Si les énonciations du bordereau ou les énonciations certifiées de l'acte de mainlevée ne permettent pas de déterminer dans laquelle de ces trois catégories l'inscription en cause doit être rangée, le consentement de la femme est nécessaire. Dans le cas contraire, ce consentement doit être exigé :

a) dans l'hypothèse visée au § b seulement lorsqu'il s'agit d'une mainlevée avec constatation de payement ;

b) dans les hypothèses visées aux § § b et c, lorsqu'il s'agit d'une mainlevée sans constatation de payement.

B. - Au profit des deux époux : Il peut s'agir alors d'inscriptions prises en garantie :

a) soit d'une créance commune consistant en un prix de vente entrant dans les prévisions de l'article 1 424 nouveau C.C. (v. N° 2 ci-dessus) ;

b) soit d'une autre créance commune ;

c) soit d'une créance appartenant conjointement en propre aux deux époux.

Si les énonciations du bordereau ou les énonciations certifiées de l'acte de mainlevée ne permettent pas de déterminer dans laquelle de ces trois catégories l'inscription en cause doit être rangée, le consentement de la femme est nécessaire. Dans le cas contraire, ce consentement doit être exigé :

a) dans les hypothèses visées aux § § a et c, lorsqu'il s'agit d'une mainlevée avec constatation de payement ;

b) dans les trois hypothèses, lorsqu'il s'agit d'une mainlevée sans constatation de payement.

C. - Au profit de la femme seule. - Il ne peut alors s'agir que d'inscriptions garantissant une créance propre à la femme et la radiation peut être opérée sur son seul consentement (v. ci-dessus n° 6).

9. - Inscriptions requises depuis le 1er février 1966 :

A. - Au profit du mari seul : Il ne peut s'agir dans ce cas que d'inscriptions prises en garantie :

a) soit d'une créance propre au mari ;

b) soit d'une créance commune ne consistant pas en un prix de vente visé à l'article 1424 nouveau du Code Civil.

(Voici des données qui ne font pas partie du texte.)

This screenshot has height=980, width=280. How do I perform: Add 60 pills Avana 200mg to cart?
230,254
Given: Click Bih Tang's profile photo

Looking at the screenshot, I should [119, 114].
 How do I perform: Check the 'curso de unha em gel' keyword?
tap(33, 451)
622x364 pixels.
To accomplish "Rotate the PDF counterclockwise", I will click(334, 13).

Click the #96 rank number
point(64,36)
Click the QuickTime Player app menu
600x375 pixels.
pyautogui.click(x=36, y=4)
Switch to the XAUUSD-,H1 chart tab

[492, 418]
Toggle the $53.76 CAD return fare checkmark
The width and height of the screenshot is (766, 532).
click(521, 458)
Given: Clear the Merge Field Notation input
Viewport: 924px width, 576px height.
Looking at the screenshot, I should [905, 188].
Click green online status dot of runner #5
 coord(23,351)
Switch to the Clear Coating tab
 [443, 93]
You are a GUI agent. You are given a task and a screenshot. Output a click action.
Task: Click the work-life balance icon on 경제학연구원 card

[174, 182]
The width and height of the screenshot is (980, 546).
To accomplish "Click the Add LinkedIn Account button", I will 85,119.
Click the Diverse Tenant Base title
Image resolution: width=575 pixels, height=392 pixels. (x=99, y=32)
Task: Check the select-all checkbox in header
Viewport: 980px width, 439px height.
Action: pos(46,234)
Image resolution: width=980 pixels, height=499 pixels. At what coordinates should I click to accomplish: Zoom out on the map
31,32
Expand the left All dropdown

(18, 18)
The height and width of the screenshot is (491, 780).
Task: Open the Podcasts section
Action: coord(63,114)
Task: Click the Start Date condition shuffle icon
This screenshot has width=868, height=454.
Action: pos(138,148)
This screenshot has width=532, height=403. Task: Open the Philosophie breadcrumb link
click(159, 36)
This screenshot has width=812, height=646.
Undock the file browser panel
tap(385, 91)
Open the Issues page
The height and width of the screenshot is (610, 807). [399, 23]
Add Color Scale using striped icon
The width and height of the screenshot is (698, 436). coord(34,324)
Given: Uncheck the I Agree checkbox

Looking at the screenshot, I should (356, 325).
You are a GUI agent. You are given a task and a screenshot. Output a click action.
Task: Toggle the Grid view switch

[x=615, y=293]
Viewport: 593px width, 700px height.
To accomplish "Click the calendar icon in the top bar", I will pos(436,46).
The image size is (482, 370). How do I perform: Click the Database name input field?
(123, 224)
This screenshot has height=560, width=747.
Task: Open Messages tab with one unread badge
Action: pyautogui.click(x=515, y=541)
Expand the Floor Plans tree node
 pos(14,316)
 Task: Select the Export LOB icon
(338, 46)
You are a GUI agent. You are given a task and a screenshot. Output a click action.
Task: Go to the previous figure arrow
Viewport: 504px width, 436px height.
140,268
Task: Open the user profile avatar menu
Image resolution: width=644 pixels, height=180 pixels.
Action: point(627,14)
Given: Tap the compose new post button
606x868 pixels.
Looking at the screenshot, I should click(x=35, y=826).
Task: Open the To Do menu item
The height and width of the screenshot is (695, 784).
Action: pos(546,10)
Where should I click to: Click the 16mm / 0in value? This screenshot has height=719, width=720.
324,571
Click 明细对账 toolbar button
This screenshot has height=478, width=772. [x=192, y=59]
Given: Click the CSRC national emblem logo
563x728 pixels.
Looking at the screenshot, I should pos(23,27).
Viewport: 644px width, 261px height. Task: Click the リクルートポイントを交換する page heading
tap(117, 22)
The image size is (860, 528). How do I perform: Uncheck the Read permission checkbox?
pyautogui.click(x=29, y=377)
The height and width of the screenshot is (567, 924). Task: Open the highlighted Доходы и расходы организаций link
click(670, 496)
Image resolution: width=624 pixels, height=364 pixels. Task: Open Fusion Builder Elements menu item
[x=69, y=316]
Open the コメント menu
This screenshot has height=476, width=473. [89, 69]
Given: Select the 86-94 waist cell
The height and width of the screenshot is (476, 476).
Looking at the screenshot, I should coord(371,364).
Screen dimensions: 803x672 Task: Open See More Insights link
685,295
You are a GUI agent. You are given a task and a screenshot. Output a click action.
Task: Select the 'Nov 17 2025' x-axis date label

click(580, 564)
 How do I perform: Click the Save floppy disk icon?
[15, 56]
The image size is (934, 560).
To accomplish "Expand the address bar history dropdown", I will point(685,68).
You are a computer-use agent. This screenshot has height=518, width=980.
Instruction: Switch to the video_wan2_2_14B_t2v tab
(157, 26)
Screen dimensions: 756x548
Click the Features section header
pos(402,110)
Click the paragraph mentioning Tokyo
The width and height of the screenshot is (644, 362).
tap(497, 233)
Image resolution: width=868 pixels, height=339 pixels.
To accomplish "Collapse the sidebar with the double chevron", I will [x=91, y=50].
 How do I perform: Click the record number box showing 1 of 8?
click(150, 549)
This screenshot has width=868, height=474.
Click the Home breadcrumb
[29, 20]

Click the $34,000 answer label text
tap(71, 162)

Si les énonciations du bordereau ou les énonciations certifiées de l'acte de mainlevée ne permettent pas de déterminer dans laquelle de ces deux catégories l'inscription en cause doit être rangée, le consentement de la femme est nécessaire. Dans le cas contraire, il ne doit être exigé que dans l'hypothèse visée au § b et seulement s'il s'agit d'une mainlevée sans constatation de payement.

B. - Au profit des deux époux : Il peut s'agir d'inscriptions prises en garantie :

a) soit d'une créance commune consistant en un prix de vente entrant dans les prévisions de l'article 1424 nouveau du Code Civil ;

b) soit d'une autre créance commune ;

c) soit d'une créance appartenant conjointement en propre aux deux époux.

Si les énonciations du bordereau ou les énonciations certifiées de l'acte de mainlevée ne permettant pas de déterminer dans laquelle des trois catégories l'inscription en cause doit être rangée, le consentement de la femme est nécessaire. Dans le cas contraire, ce consentement doit être exigé :

a) dans les hypothèses aux § § a et c seulement s'il s'agit d'une mainlevée avec constatation de payement :

b) dans les trois hypothèses s'il s'agit d'une mainlevée sans constatation de payement.

C - Au profit de la femme seule. - Il ne peut s'agir alors que d'inscriptions garantissant une créance propre à la femme, qui peut être radiée sur le seul consentement de celle-ci.

Annoter : C.M.L. , 2°· éd, , n° 1 080 et 1081 , Jacquet et Vétillard, V° Femme mariée, n° 14, 16 à 20 et 22.